_What to do_:
The records below are to be repeated exactly, and their pictures left out.
####
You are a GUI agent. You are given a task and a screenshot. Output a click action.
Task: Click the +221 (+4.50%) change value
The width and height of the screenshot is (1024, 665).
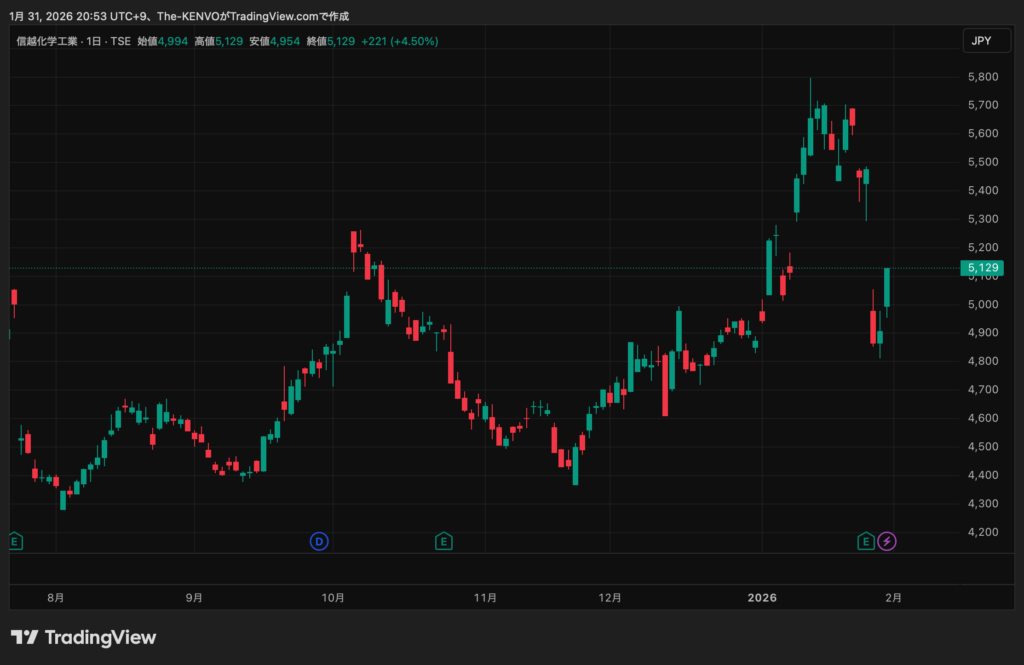click(399, 41)
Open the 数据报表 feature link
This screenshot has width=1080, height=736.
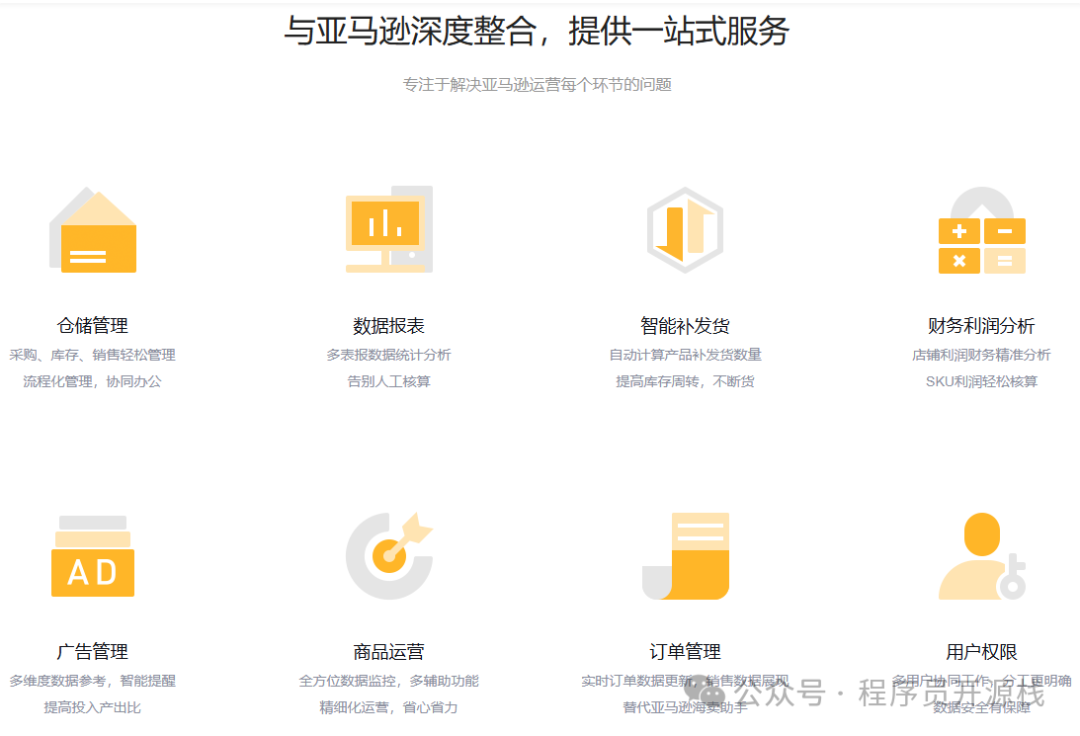point(389,324)
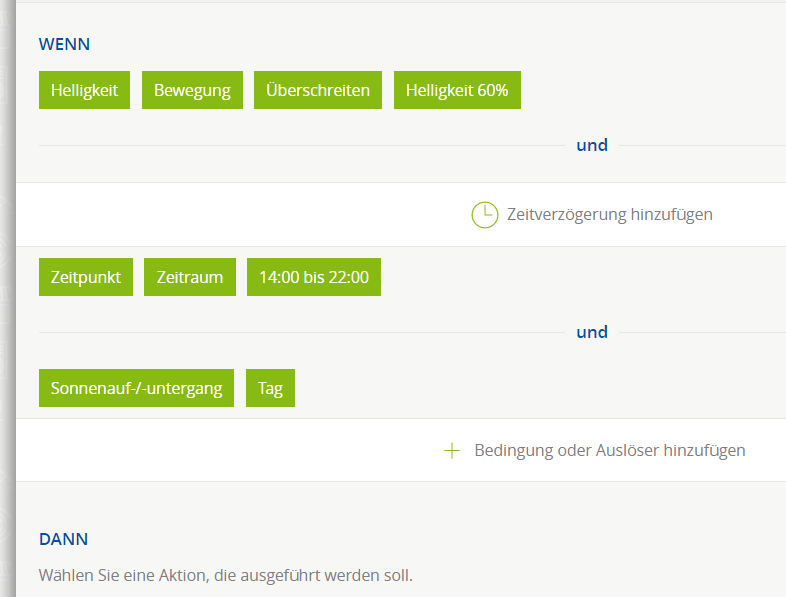The height and width of the screenshot is (597, 786).
Task: Open the Zeitraum option chip
Action: pos(190,277)

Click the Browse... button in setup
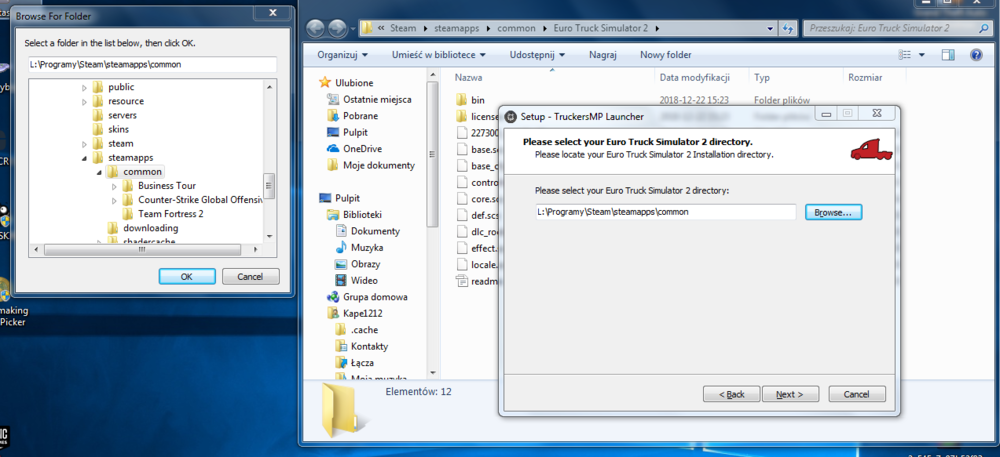pos(834,212)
####
_Reply to the exercise_:
You are a GUI agent. You are given a task and a screenshot. Output a click action.
Task: Click the +221 (+4.50%) change value
The width and height of the screenshot is (1024, 665).
click(399, 41)
Open the 数据报表 feature link
This screenshot has width=1080, height=736.
point(389,324)
The height and width of the screenshot is (597, 786).
Task: Open the Zeitraum option chip
Action: pos(190,277)

Click the Browse... button in setup
pos(834,212)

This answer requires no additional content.